C’è stato un momento nella storia della musica (non solo) in cui sì è creata una separazione tra suono e natura, corpo e anima. Si è creduto che il corpo in sé, torturato e manipolato, potesse generare vita, crearla in qualche modo. Arnold Schöenberg nel 1923 abbandona l’atonalità e s’inventa la dodecafonia, un metodo di composizione per mezzo di dodici suoni in relazione unicamente tra di loro, l’anarchia organizzata. Il materiale sonoro vibra un colpo di scure sul capo del materiale armonico. Le note si svincolano dall’obbedienza a un ordine superiore e, diciamo, naturale, rigettano il Dio sopra di noi, per costruirsi la scatola delle dodici note sotto il letto. Una musica per tecnici che vagliano suono per suono la forma del corpo sonoro, toccano il corpo, entrano nel corpo, corpo strutturato e organizzato. Ma il corpo senza l’atto d’amore, senza anima, non genera, e se genera produce perversioni. Come i continui atti d’amore sfiniti tra le mani di Mario (il marchese De Sade, – che romanticone a confronto del nostro! – istruisce le donzelle al piacere: per non procreare bisogna saper usare la mano). Non c’è anima nel corpo. Le corde sono battute ripetutamente per centinaia di volte, il suono di ogni nota scomposto e analizzato, isolato, martellato.

C’è il suono, non c’è l’anima.

Nelle Ripetizioni di Giulio Mozzi (che scorra nel padovano sangue per metà austriaco?) i protagonisti suonano il corpo, prima o poi desiderano che nasca un fiore. E invece dalla natura del corpo nasce il male. Lucifero è conficcato nella parte più bassa dell’inferno, anche se il desiderio di obbedienza non è andato via. Essere nulla, e obbedire, come pensa Jacob Von Gunten di Robert Walser. Ma l’obbedienza al carnefice non è la via per la salvezza.

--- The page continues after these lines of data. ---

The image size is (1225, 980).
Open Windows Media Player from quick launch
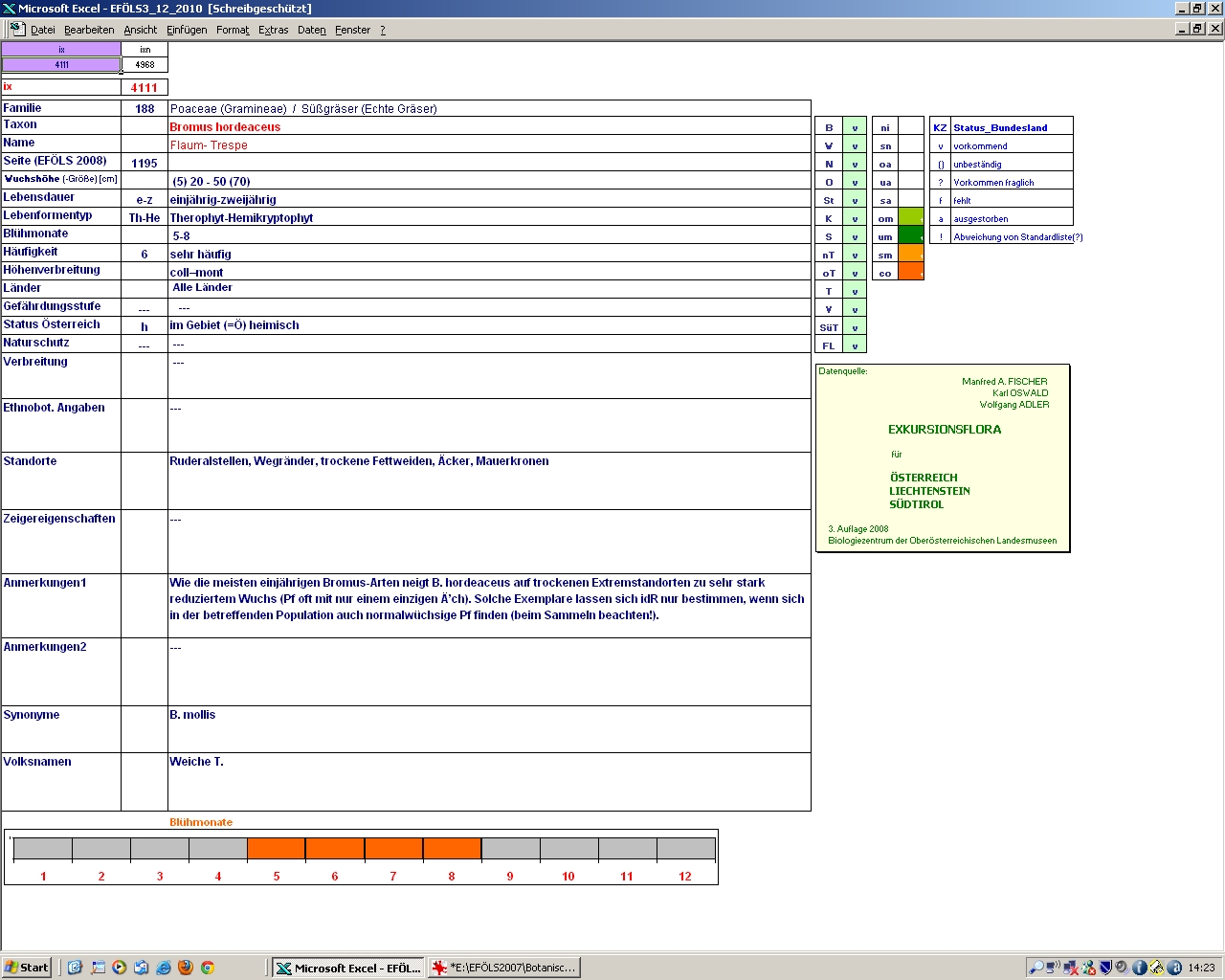pyautogui.click(x=120, y=968)
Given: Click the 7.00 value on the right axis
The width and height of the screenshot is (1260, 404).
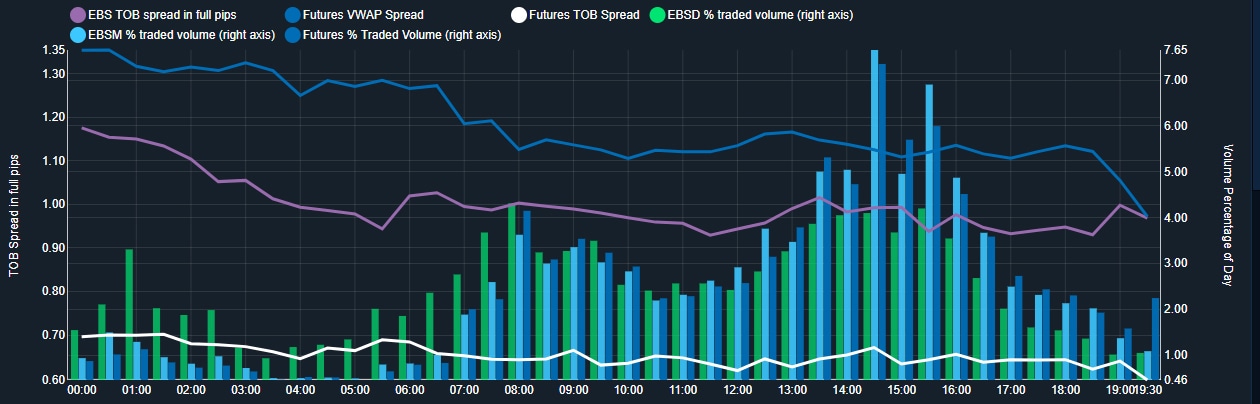Looking at the screenshot, I should pos(1175,80).
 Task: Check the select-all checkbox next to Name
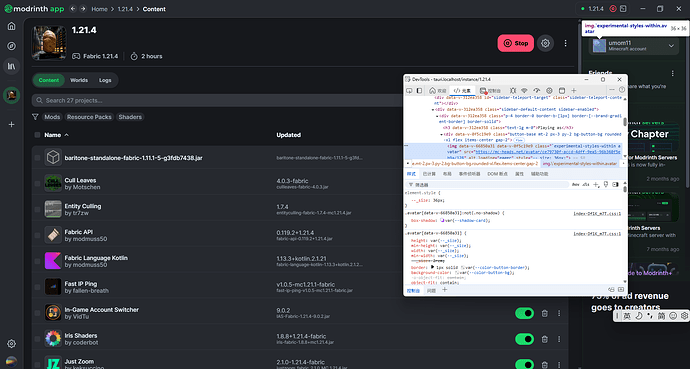tap(37, 135)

Quindi, adesso basta.

A noi tocca vedere il feretro e sentirne la retorica della marcia funebre.

Dov’è l’anima? Dentro la crudeltà, dov’è l’anima?

Che l’anima sia una finzione? Un pensiero di secondo grado, un paravento della realtà? 

“Il mondo è perlopiù nauseabondo, se vi immergiamo lo sguardo, lo immergiamo in una cloaca” scrive Thomas Bhernard, quando il freddo lo teneva immobile sul letto del sanatorio. E combattendo contro il corpo malato, è nato nell’arte della scrittura, aggrappato ad un fuoco distruttore, ad un ordine, una memoria, un equilibrio superiore, armonico e umano.